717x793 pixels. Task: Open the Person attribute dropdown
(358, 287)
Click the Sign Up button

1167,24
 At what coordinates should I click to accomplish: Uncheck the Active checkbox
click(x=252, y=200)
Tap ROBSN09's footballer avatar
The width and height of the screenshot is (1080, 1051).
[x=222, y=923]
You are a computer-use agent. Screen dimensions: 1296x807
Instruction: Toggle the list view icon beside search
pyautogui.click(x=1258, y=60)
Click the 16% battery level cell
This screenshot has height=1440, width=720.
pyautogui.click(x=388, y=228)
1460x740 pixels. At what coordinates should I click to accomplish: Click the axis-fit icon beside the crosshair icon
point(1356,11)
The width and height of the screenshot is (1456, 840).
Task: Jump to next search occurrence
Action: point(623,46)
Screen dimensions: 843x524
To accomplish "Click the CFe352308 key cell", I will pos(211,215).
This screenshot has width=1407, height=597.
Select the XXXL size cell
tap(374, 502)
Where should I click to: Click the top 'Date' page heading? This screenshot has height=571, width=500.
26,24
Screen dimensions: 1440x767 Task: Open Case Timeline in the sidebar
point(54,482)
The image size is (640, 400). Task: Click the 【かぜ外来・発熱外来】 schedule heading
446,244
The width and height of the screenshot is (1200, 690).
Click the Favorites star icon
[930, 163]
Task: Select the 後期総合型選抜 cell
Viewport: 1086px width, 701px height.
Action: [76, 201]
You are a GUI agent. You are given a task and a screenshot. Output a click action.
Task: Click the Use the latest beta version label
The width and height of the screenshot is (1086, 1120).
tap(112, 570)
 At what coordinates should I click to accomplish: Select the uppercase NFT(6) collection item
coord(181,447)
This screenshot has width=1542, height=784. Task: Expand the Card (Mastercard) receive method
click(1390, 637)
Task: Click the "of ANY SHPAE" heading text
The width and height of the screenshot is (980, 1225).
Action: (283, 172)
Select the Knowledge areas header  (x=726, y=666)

• • • • • • •

**What needs to be done:**
All of the entries above should be output exactly as they are.

**Result of the task:**
717x793 pixels. Task: Open the Person attribute dropdown
(358, 287)
Click the Sign Up button

1167,24
 At what coordinates should I click to accomplish: Uncheck the Active checkbox
click(x=252, y=200)
Tap ROBSN09's footballer avatar
The width and height of the screenshot is (1080, 1051).
[x=222, y=923]
You are a computer-use agent. Screen dimensions: 1296x807
Instruction: Toggle the list view icon beside search
pyautogui.click(x=1258, y=60)
Click the 16% battery level cell
This screenshot has height=1440, width=720.
pyautogui.click(x=388, y=228)
1460x740 pixels. At what coordinates should I click to accomplish: Click the axis-fit icon beside the crosshair icon
point(1356,11)
The width and height of the screenshot is (1456, 840).
Task: Jump to next search occurrence
Action: point(623,46)
Screen dimensions: 843x524
To accomplish "Click the CFe352308 key cell", I will pos(211,215).
This screenshot has width=1407, height=597.
Select the XXXL size cell
tap(374, 502)
Where should I click to: Click the top 'Date' page heading? This screenshot has height=571, width=500.
26,24
Screen dimensions: 1440x767 Task: Open Case Timeline in the sidebar
point(54,482)
The image size is (640, 400). Task: Click the 【かぜ外来・発熱外来】 schedule heading
446,244
The width and height of the screenshot is (1200, 690).
Click the Favorites star icon
[930, 163]
Task: Select the 後期総合型選抜 cell
Viewport: 1086px width, 701px height.
Action: [76, 201]
You are a GUI agent. You are given a task and a screenshot. Output a click action.
Task: Click the Use the latest beta version label
The width and height of the screenshot is (1086, 1120).
tap(112, 570)
 At what coordinates should I click to accomplish: Select the uppercase NFT(6) collection item
coord(181,447)
This screenshot has width=1542, height=784. Task: Expand the Card (Mastercard) receive method
click(1390, 637)
Task: Click the "of ANY SHPAE" heading text
The width and height of the screenshot is (980, 1225).
Action: (283, 172)
Select the Knowledge areas header  (x=726, y=666)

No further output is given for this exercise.